→ **The task**: All lines from the one containing "This screenshot has height=640, width=1024." to the end of the entries below must be output exactly, and no other lines.

(Stored data entries)

○ ○ ○ ○ ○

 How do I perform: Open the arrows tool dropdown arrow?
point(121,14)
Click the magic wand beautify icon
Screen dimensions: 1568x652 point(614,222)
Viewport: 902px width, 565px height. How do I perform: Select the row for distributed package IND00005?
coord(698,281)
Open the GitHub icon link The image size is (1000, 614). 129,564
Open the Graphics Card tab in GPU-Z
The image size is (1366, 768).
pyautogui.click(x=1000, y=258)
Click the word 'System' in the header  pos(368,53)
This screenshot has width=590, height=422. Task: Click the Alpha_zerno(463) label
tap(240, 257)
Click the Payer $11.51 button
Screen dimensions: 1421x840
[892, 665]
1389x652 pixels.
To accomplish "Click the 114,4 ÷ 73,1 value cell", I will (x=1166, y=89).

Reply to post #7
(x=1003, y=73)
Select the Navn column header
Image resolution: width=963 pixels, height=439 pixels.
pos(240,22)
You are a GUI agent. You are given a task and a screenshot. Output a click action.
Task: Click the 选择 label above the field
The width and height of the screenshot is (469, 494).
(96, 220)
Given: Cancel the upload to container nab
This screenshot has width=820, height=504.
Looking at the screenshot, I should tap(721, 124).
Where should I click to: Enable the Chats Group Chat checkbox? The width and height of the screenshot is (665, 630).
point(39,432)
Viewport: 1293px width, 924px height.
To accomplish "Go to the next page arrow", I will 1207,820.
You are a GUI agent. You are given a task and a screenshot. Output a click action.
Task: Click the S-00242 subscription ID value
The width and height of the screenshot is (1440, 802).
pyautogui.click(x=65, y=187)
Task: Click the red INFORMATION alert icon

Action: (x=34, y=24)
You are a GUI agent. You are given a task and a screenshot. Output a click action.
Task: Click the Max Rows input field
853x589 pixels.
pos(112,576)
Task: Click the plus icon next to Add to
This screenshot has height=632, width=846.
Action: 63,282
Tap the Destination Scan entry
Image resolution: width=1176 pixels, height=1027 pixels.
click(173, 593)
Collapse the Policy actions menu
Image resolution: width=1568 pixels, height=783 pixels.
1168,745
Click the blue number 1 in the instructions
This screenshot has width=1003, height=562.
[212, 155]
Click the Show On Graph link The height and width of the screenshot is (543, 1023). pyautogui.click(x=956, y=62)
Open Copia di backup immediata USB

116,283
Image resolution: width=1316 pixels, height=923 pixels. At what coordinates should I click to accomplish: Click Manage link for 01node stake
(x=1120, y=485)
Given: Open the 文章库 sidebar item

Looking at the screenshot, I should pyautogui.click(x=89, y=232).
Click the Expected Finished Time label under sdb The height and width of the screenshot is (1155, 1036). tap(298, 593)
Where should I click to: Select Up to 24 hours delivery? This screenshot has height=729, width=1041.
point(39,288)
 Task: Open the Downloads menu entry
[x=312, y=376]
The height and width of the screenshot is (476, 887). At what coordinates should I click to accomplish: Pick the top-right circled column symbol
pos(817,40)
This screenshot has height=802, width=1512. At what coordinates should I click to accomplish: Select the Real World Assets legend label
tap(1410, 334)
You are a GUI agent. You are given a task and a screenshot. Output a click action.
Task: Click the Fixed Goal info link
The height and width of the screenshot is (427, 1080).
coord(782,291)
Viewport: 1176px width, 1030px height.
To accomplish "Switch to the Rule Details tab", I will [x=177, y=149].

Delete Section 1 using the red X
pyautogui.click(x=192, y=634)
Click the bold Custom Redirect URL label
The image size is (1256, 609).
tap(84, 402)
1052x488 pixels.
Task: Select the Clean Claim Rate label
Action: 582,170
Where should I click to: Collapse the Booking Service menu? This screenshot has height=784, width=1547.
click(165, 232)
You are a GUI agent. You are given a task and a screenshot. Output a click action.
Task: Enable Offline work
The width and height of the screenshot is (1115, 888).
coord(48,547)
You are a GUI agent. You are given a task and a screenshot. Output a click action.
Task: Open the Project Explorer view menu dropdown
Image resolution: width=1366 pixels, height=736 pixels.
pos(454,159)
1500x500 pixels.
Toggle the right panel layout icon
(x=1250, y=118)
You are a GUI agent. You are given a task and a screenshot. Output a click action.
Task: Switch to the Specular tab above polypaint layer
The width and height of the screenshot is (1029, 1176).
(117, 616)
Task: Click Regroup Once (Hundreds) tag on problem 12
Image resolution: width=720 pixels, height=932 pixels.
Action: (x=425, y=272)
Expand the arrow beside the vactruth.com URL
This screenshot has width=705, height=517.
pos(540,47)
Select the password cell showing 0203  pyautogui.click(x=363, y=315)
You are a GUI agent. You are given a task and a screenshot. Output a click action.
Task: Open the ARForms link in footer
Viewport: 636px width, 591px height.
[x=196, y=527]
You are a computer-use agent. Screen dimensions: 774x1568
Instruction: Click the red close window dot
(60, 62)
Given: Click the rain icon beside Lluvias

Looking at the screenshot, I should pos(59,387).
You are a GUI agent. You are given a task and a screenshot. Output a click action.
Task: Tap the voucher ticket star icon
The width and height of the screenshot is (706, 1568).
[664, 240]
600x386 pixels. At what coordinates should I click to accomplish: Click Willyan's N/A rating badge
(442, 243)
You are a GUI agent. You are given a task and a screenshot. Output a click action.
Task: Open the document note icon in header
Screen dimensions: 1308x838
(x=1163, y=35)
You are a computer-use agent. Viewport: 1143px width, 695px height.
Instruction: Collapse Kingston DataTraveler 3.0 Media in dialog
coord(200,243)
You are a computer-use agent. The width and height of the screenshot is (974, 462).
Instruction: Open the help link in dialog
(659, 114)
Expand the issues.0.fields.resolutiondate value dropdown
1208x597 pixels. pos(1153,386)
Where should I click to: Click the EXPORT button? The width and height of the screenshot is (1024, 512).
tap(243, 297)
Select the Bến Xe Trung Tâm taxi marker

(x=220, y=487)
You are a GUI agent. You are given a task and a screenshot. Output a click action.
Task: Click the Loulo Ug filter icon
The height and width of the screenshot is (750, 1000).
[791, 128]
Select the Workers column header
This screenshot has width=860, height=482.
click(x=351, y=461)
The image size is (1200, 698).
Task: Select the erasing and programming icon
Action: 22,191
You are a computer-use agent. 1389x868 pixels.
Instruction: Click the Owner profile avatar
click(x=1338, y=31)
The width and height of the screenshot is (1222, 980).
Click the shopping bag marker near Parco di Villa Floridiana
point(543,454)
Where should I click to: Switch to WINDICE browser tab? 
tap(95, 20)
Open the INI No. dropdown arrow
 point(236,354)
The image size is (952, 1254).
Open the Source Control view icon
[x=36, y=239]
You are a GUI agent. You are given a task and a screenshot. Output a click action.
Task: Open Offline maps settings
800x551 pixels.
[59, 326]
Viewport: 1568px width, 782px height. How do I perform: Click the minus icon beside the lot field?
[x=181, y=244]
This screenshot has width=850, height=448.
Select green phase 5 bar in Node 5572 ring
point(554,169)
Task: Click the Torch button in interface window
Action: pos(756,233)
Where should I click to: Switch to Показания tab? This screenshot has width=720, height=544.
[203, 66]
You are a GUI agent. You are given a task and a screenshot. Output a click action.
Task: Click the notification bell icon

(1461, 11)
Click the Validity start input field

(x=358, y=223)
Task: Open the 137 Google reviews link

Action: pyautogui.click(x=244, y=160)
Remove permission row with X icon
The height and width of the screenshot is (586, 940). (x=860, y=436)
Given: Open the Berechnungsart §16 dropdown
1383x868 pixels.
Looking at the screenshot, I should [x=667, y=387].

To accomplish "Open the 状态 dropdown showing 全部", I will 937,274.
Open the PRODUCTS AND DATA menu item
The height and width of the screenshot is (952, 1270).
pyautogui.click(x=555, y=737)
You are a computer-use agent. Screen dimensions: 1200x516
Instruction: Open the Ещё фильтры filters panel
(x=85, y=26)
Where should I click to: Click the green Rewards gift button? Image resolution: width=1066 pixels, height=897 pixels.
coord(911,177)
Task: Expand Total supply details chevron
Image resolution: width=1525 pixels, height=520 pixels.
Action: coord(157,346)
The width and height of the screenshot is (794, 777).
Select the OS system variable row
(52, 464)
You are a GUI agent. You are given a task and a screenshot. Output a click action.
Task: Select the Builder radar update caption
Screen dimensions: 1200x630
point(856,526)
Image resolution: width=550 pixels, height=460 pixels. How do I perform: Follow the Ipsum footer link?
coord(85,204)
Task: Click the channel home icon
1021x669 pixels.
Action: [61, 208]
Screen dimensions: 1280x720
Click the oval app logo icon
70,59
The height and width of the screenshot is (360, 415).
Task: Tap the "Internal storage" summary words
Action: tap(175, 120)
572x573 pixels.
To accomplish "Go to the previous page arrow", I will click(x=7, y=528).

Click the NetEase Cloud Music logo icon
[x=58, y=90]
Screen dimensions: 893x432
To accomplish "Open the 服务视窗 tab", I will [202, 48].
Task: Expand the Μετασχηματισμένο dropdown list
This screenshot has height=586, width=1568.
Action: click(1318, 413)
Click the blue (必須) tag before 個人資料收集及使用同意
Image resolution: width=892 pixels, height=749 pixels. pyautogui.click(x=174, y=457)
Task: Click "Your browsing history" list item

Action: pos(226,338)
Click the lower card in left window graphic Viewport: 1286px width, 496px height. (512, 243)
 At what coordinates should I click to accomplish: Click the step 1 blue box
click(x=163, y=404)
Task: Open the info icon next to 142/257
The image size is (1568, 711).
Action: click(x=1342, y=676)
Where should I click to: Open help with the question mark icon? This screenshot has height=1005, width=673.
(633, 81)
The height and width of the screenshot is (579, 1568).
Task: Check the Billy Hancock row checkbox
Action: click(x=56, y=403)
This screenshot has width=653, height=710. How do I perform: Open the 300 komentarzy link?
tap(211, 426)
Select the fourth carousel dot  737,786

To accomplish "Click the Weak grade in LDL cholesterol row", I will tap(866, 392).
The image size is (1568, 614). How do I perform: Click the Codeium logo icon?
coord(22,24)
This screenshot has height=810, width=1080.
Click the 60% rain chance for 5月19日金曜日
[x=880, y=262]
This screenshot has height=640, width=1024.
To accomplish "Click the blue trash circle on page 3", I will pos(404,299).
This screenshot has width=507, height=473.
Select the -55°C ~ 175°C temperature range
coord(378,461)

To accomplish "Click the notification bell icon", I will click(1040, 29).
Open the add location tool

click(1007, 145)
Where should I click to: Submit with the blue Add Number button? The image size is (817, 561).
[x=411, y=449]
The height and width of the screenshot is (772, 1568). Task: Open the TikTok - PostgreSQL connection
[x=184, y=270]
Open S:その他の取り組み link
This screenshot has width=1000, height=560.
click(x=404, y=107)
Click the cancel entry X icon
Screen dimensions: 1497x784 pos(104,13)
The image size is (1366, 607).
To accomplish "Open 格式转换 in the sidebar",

○ ○ ○ ○ ○

→ **Exercise solution**:
This screenshot has height=640, width=1024.
To accomplish "Click the blue trash circle on page 3", I will pos(404,299).
This screenshot has width=507, height=473.
Select the -55°C ~ 175°C temperature range
coord(378,461)

To accomplish "Click the notification bell icon", I will click(1040, 29).
Open the add location tool

click(1007, 145)
Where should I click to: Submit with the blue Add Number button? The image size is (817, 561).
[x=411, y=449]
The height and width of the screenshot is (772, 1568). Task: Open the TikTok - PostgreSQL connection
[x=184, y=270]
Open S:その他の取り組み link
This screenshot has width=1000, height=560.
click(x=404, y=107)
Click the cancel entry X icon
Screen dimensions: 1497x784 pos(104,13)
The image size is (1366, 607).
To accomplish "Open 格式转换 in the sidebar",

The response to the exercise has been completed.